= CEDO =

Mexican ecosystem study center

CEDO is the Intercultural Center for the Study of Deserts and Oceans. The acronym CEDO comes from the Spanish name: Centro Intercultural de Estudios de Desiertos y Océanos.

Located in Puerto Peñasco, Sonora, Mexico, CEDO is a center for the study of the ecosystems of the Sonoran Desert and the Gulf of California.

==History==
In 1975, CEDO's current Executive Director Peggy Turk Boyer visited Puerto Peñasco with professors John Hendrickson and Don Thomson of the University of Arizona's Ecology and Evolutionary Biology (EEB) Department, as part of the UA's thriving marine biology program. They and their students conducted field activities out of a small beach house beside an experimental shrimp mariculture enterprise which was operated jointly by the UA's Environmental Research Lab (ERL) and the Centro de Investigación en Ciencia y Tecnología of the Universidad de Sonora (CICTUS).
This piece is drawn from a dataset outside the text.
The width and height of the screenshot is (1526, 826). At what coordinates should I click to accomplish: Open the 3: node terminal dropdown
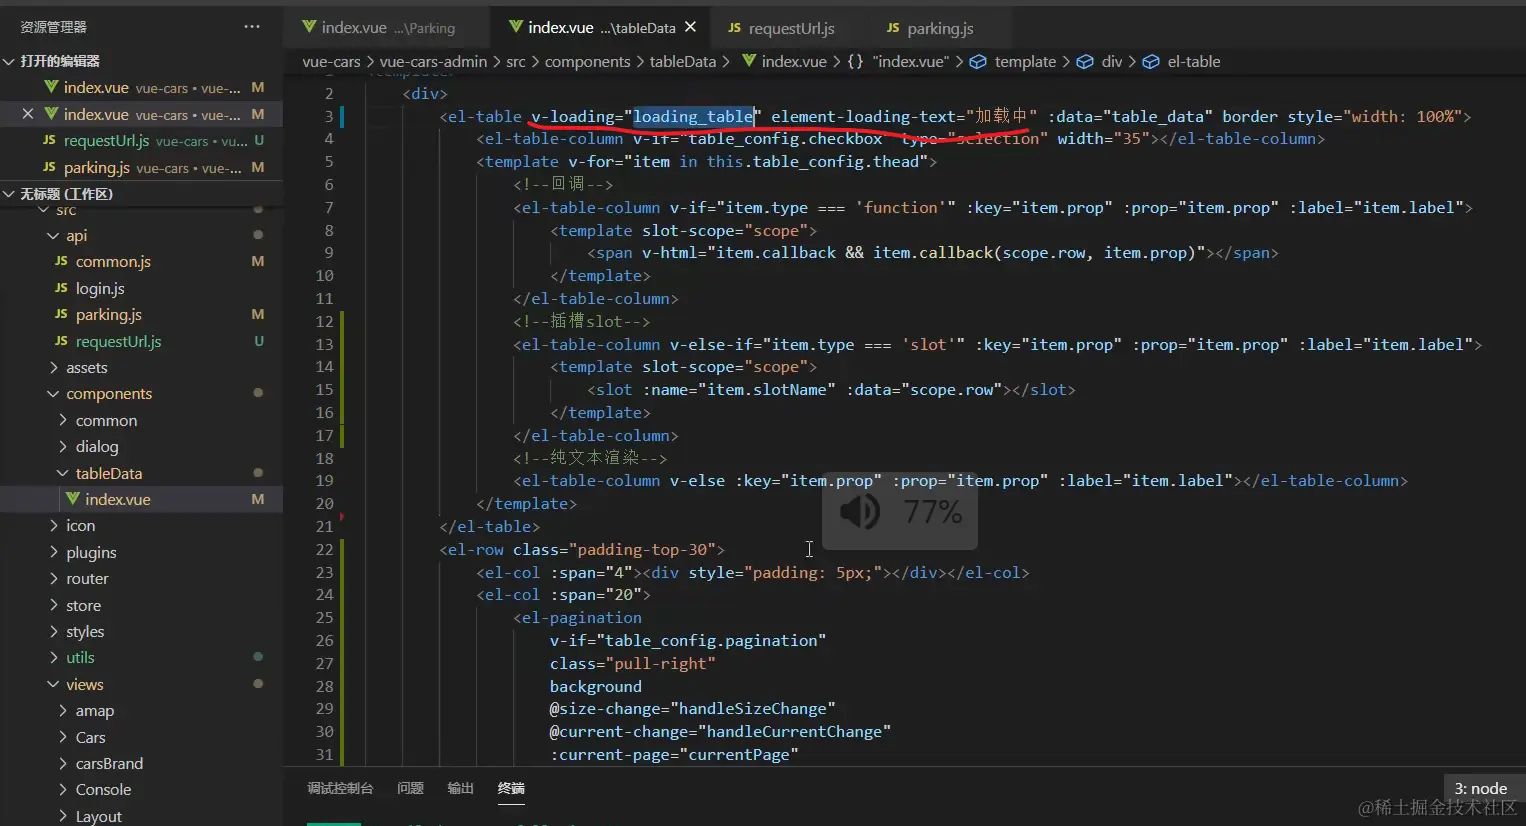click(1480, 788)
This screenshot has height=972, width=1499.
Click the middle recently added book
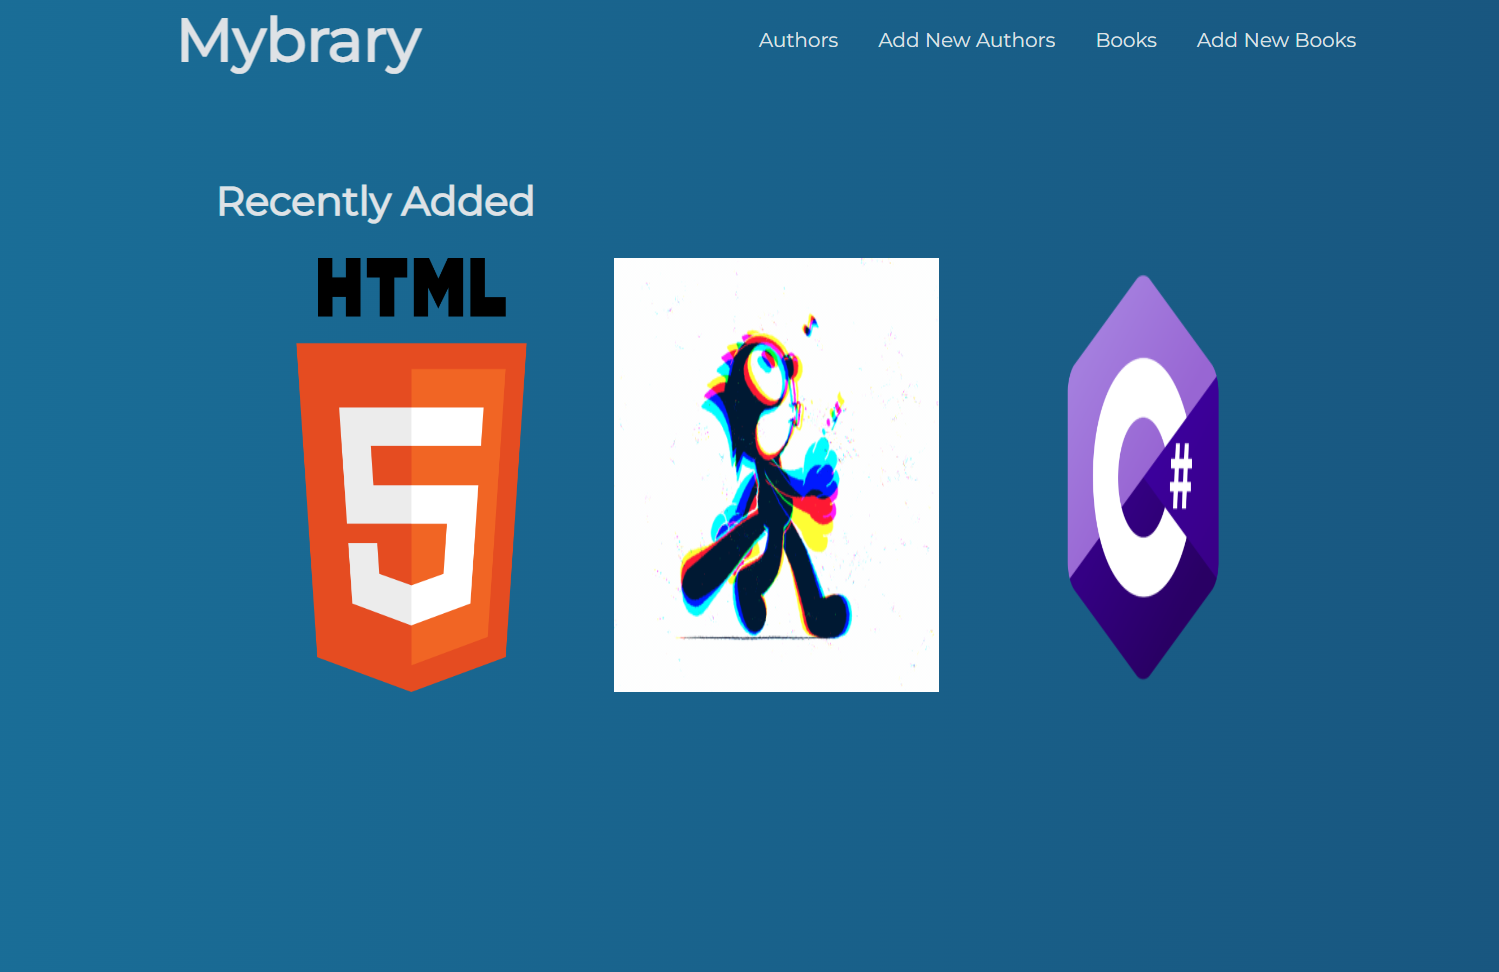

Carl Hodges, ERL's first director and founder of the affiliated nonprofit Desert Development Foundation (DDF), and CICTUS director, Xico Murrieta envisioned a new organization called the Institute for Deserts and Oceans (IDO). It would operate out of a new facility located in the Las Conchas housing development east of the shrimp labs and would be supported with profits from the shrimp mariculture commercial enterprise. Nicholas Yensen was hired as the first director in 1978. After a successful fundraising campaign, Yensen was able to convert the unfinished Las Conchas recreation center and office building into a simple functional biological field station.

==Conservation and research==
CEDO is a collaboration between Mexican and US non profit organisations and its mission is to advance and share knowledge about the Northern Gulf of California and the surrounding Sonoran Desert. CEDO also promotes the conservation and sustainable use of natural and cultural resources. This includes sustainable fisheries, coastal conservation, wetland research, community education and monthly climatological reports on Puerto Peñasco.

==Awards==
In 2007, CEDO won Mexico's National Conservation of Nature Award for their 27-year effort to protect the Gulf of California.

CEDO received the 2010 Human Diversity Award from the Organization of Biological Field Stations in Michigan for its achievements in creating collaborative, inclusive systems with local communities and businesses which allowed sustainable fishing and other commercial developments in the Northern Gulf of California.